3. Awareness of Advanced and Trending Research Topics. Participants will gain an understanding of the challenges, opportunities, and future directions in microbiome research.

4. Practical Skills in Microbiome Data Analysis. The course will provide hands-on experience with implementing microbiome data analysis using R and relevant software packages. Participants will work with real data examples, learning how to preprocess, analyze, and interpret microbiome data. By acquiring these practical skills, participants will gain the confidence to independently conduct basic analysis of microbiome data.

About the Instructor

Dr. Gen Li, is a tenured associate professor in the Department of Biostatistics at the University of Michigan. He has extensive experience in microbiome research. He has developed novel dimension reduction, association analysis, cluster analysis, and network analysis methods for microbiome data. His microbiome-related work has been published in top statistical journals (e.g., Biometrics and the Annals of Applied Statistics) and scientific journals (e.g., American Journal of Respiratory and Critical Care Medicine). His methodological research has been supported by several NIH-funded grants.

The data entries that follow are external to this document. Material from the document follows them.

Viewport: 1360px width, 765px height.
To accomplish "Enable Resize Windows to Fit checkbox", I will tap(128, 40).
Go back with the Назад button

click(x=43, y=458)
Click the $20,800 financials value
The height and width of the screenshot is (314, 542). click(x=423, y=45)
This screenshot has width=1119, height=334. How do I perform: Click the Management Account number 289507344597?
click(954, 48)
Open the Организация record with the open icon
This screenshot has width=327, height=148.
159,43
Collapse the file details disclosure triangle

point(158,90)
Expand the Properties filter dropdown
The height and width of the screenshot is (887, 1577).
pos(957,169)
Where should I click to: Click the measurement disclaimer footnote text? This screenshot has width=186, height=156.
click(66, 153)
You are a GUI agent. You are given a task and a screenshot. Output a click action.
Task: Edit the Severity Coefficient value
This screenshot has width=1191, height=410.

Dr. Li is also a highly regarded instructor with a strong teaching track record. He has taught graduate-level courses at
Columbia University and the University of Michigan, consistently receiving excellent evaluations. He recently taught a
well-received short course on microbiome data analysis at the 2023 International Chinese Statistical Association (ICSA)
Applied Statistics Symposium held in Ann Abor, Michigan, on June 11, 2023.
With Dr. Li's expertise and teaching proficiency, participants can expect to receive high-quality instruction and gain
valuable insights into microbiome research during the course.